## [EXERCISE INSTRUCTIONS]
When you reach the line that contains "The height and" below, transcribe it and each line after it word for word to the end of the records, omitting pictures.

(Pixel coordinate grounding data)
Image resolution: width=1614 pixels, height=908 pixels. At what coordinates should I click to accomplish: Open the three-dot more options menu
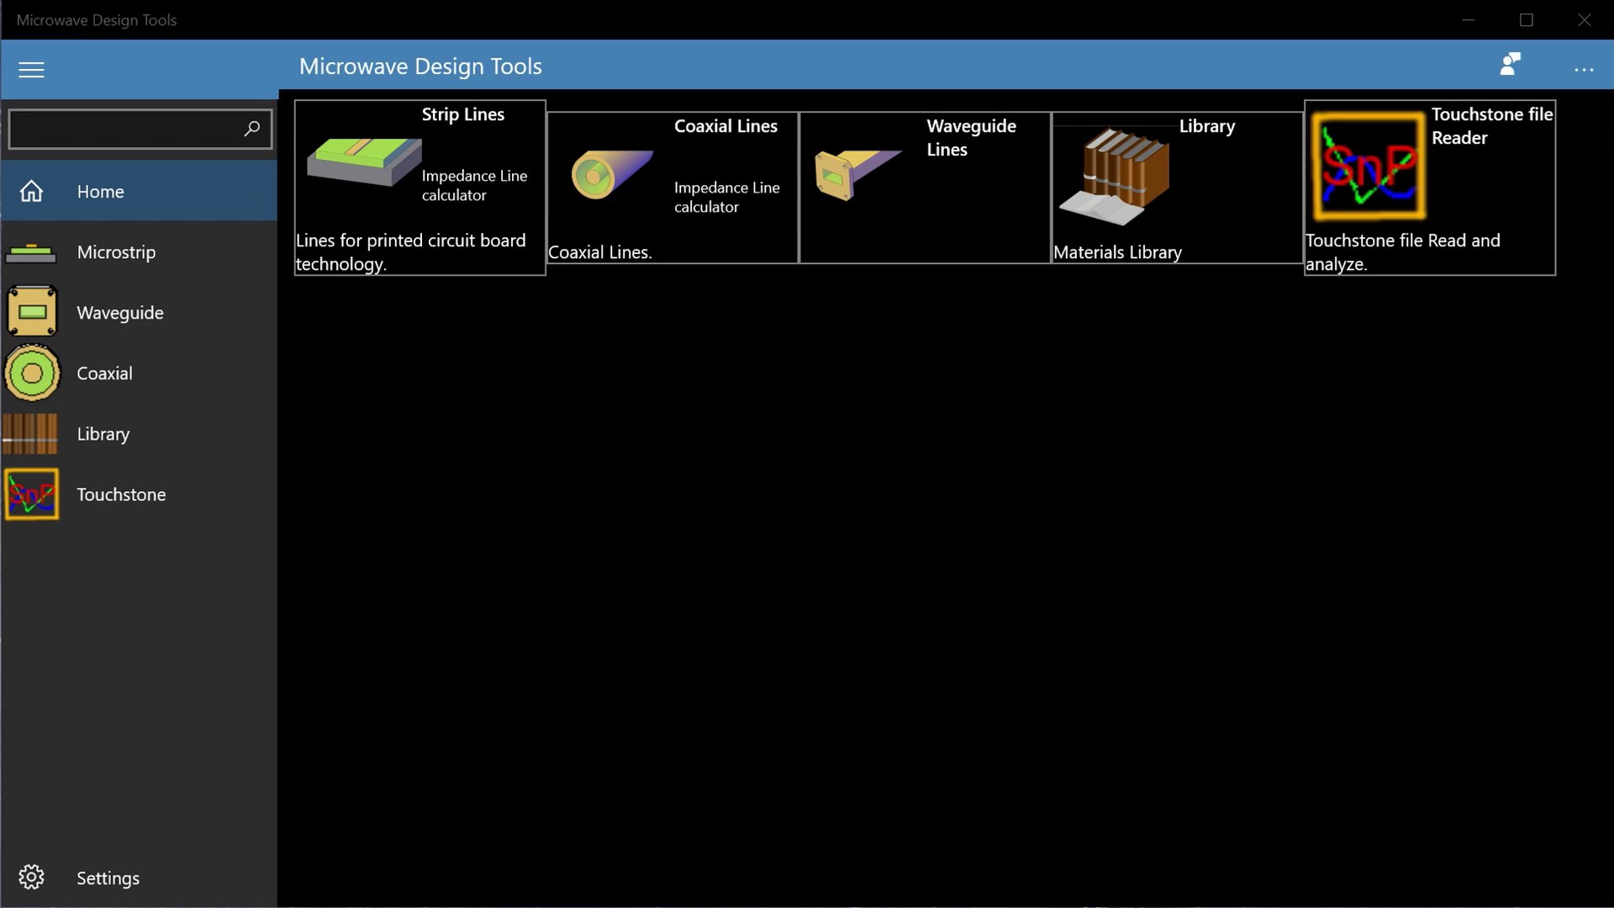coord(1584,70)
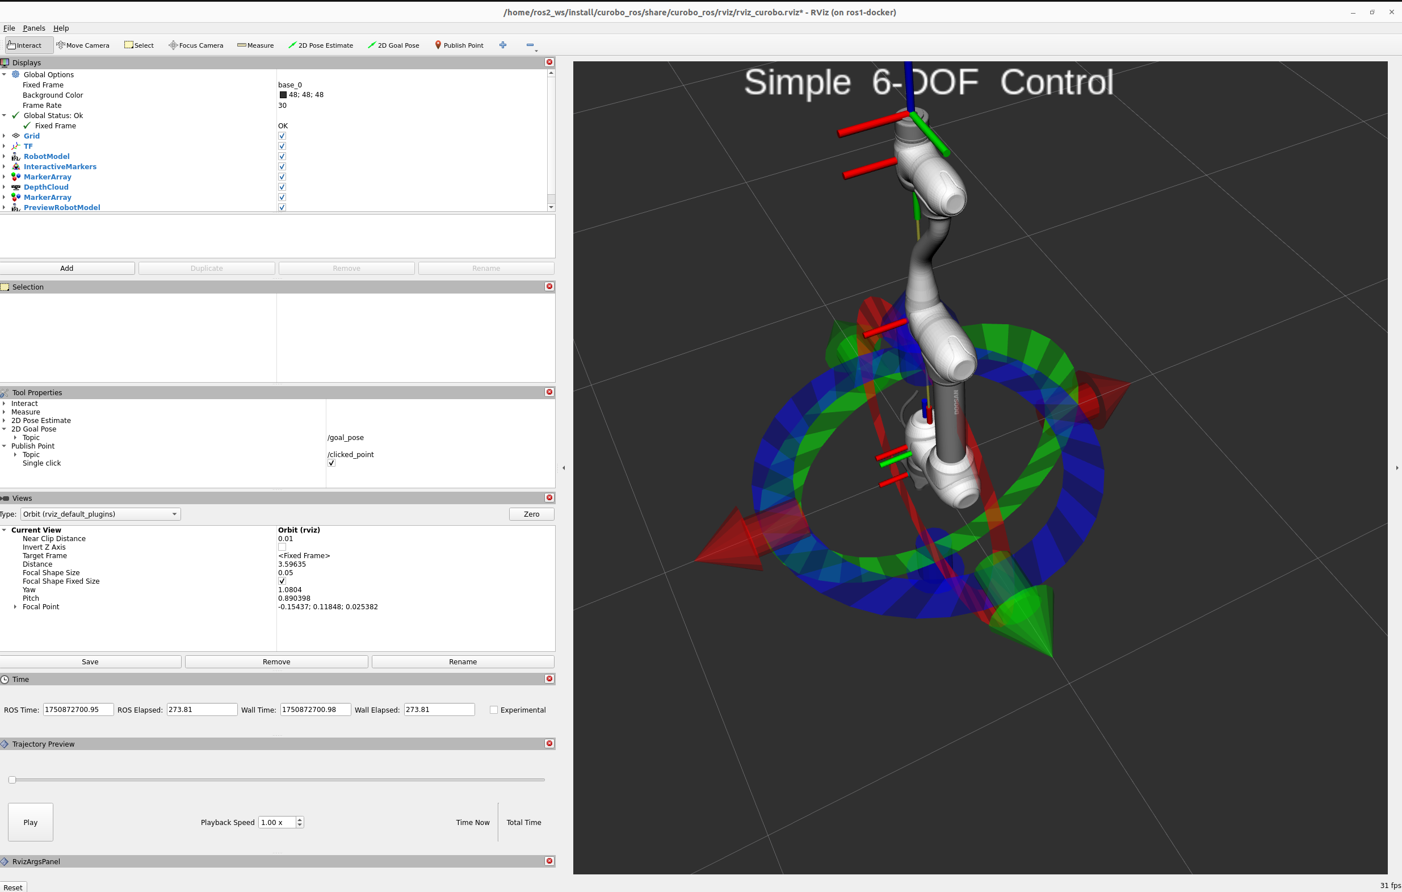Screen dimensions: 1402x892
Task: Click inside the ROS Elapsed field
Action: click(201, 709)
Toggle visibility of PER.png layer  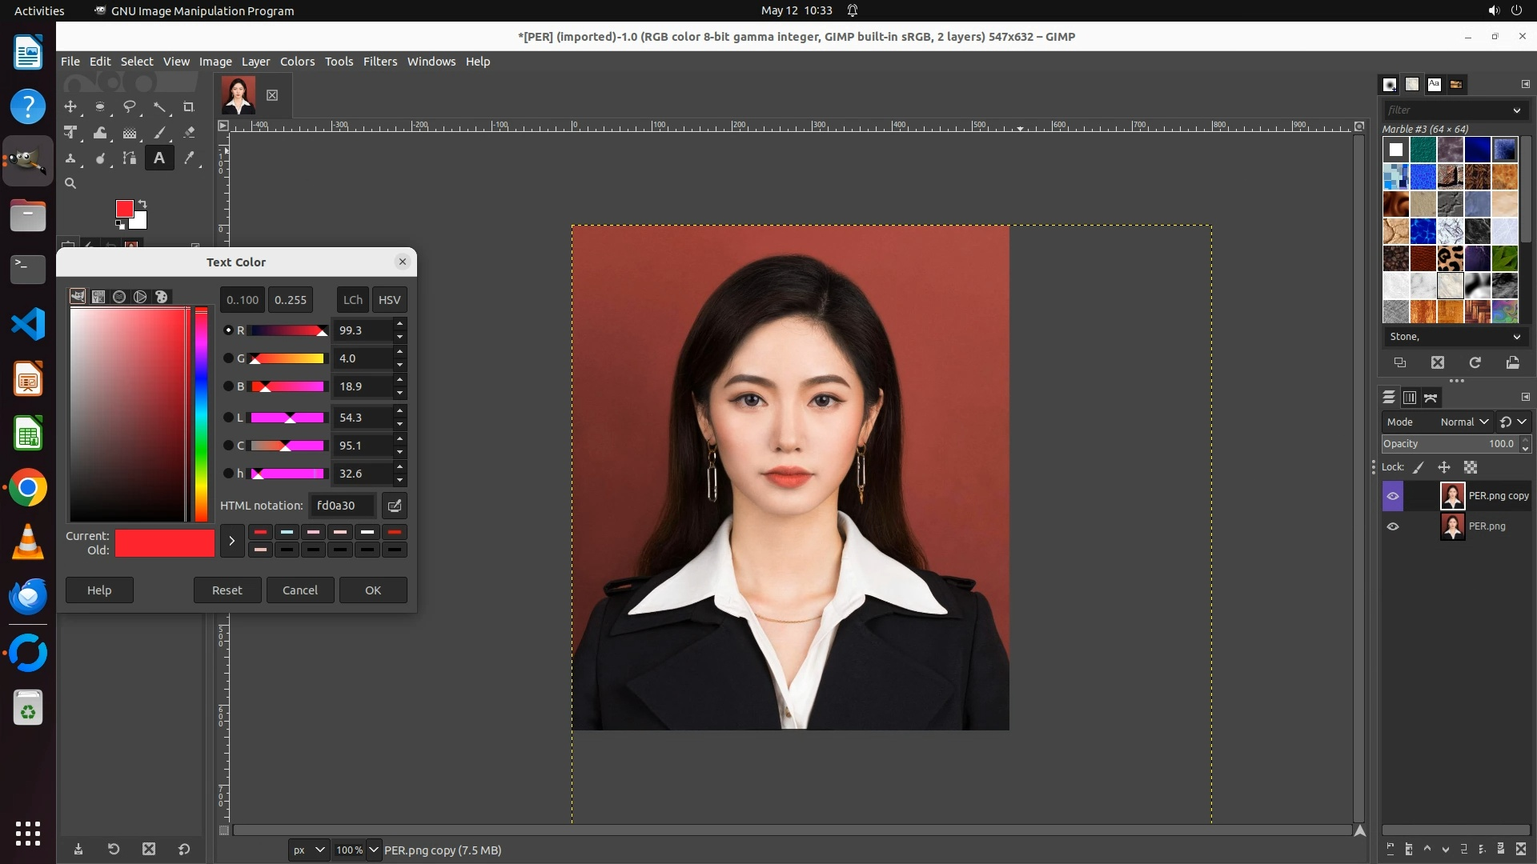[x=1393, y=526]
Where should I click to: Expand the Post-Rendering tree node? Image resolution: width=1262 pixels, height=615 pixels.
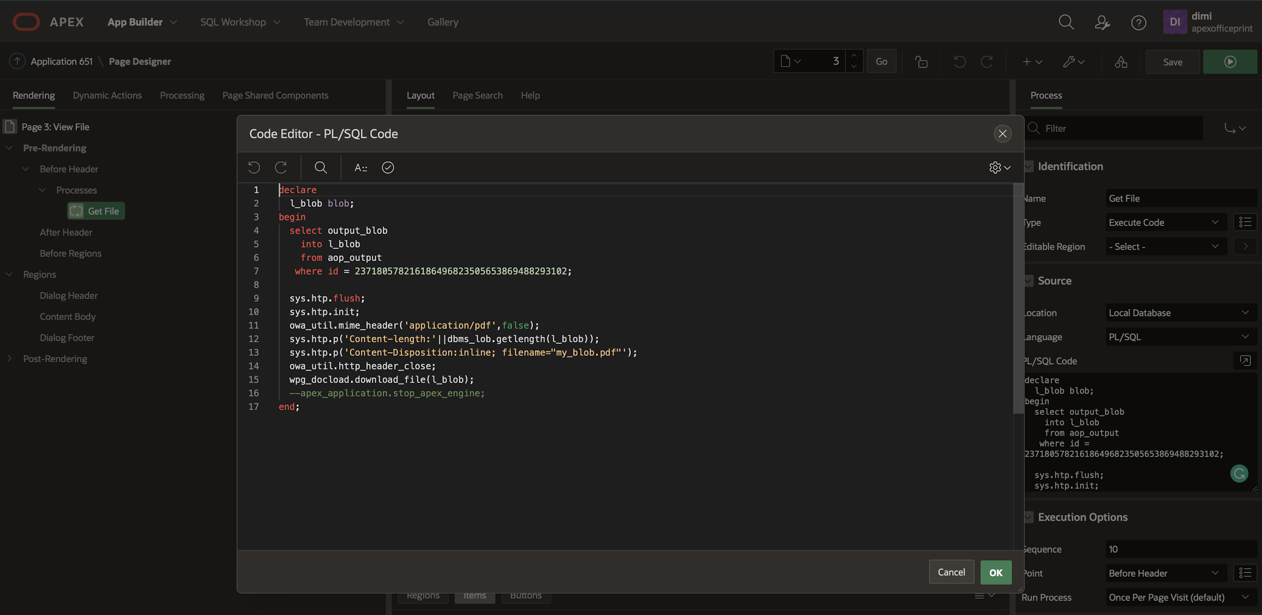tap(9, 359)
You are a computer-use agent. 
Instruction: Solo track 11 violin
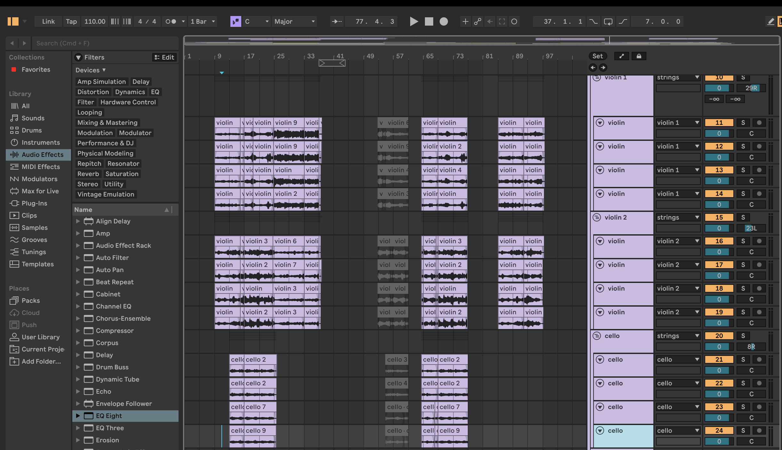pos(743,123)
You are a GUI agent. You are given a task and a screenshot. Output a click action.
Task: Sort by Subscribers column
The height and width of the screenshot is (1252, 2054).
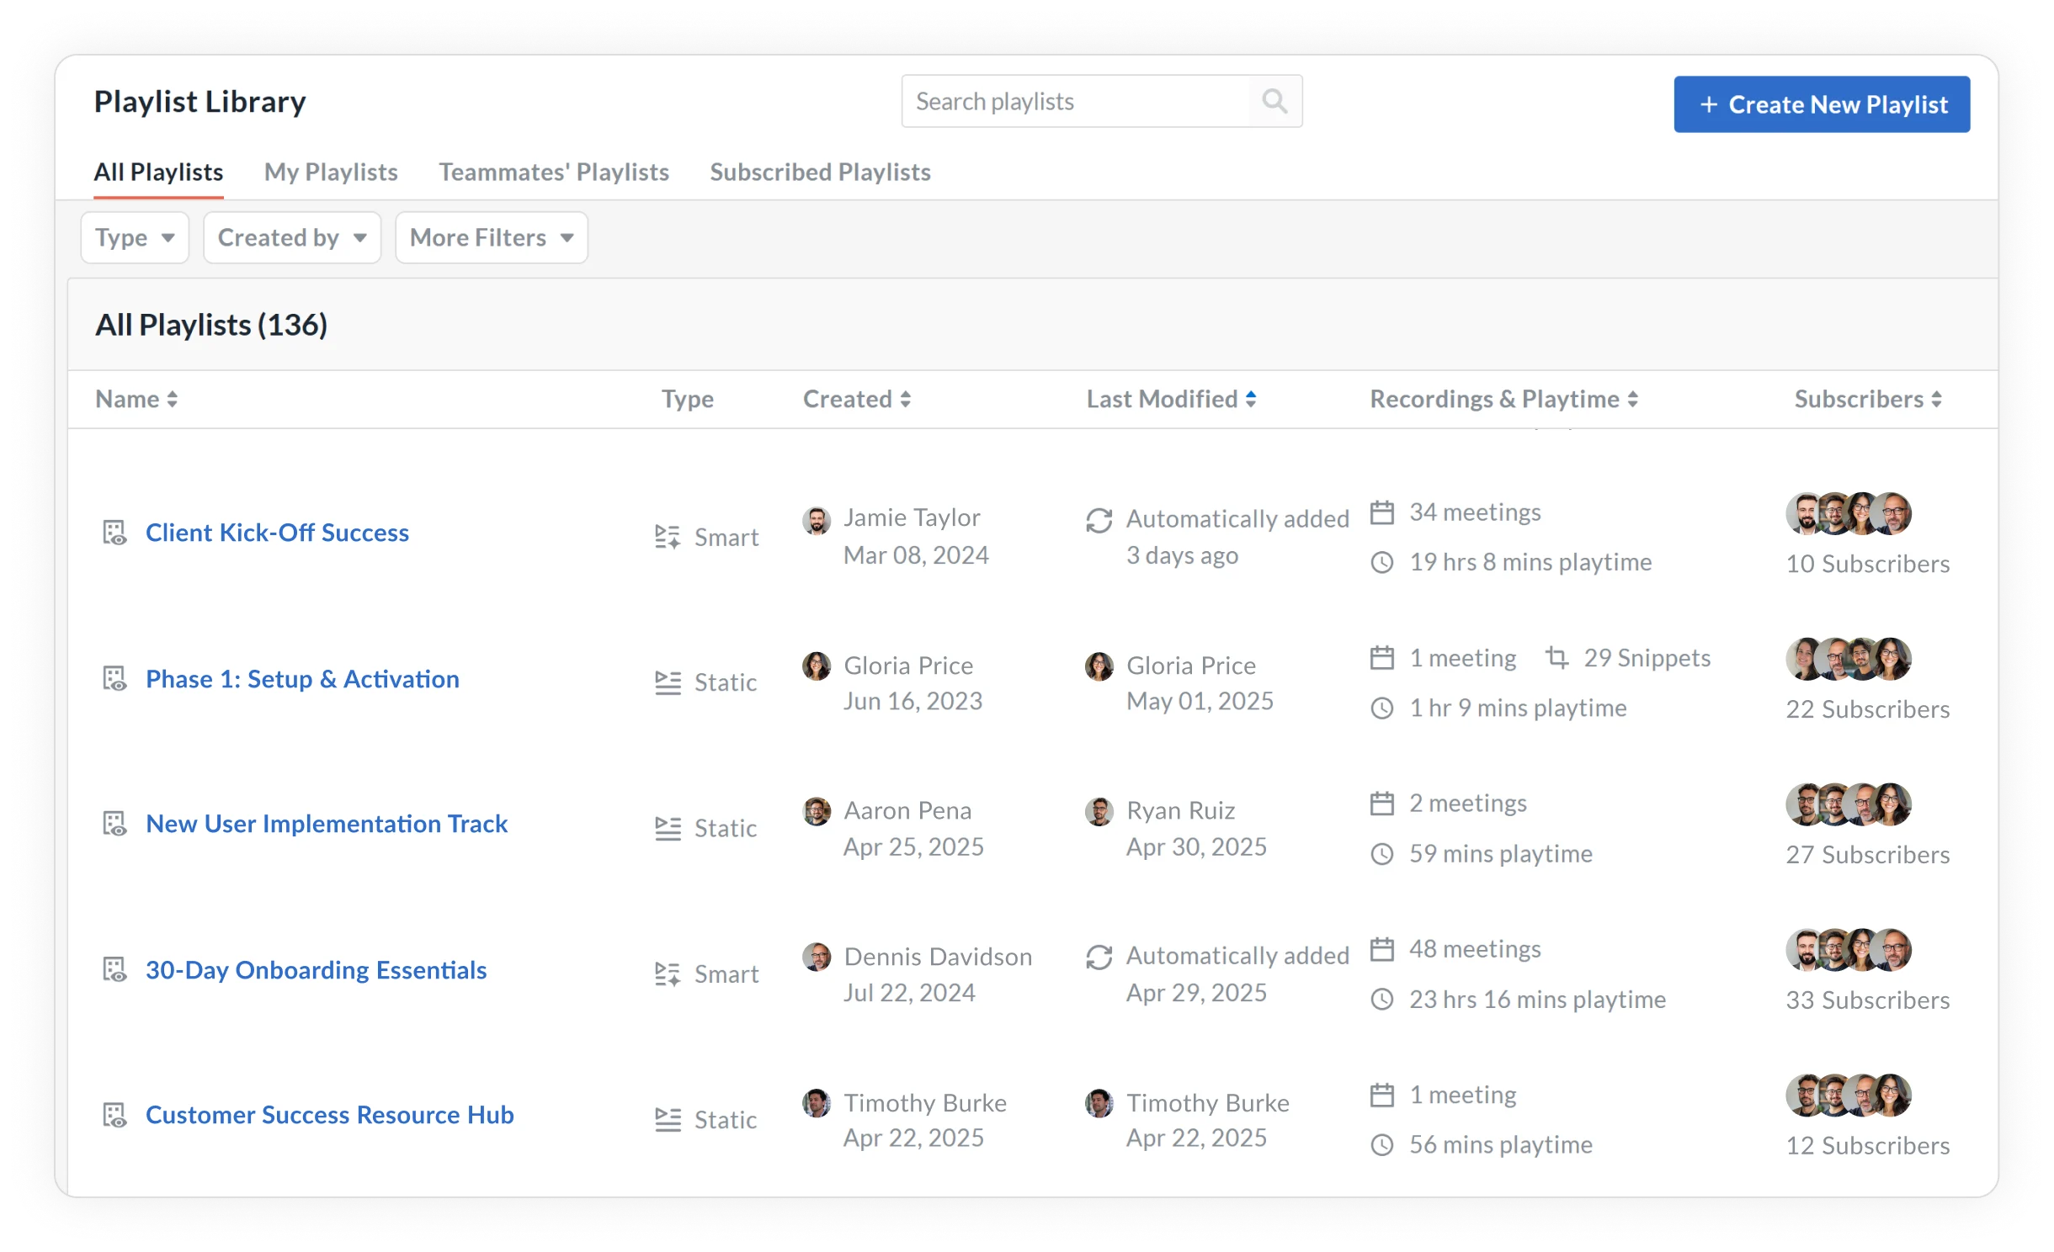[1936, 399]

## [WRITTEN RESPONSE]
The height and width of the screenshot is (1252, 2054).
[1936, 399]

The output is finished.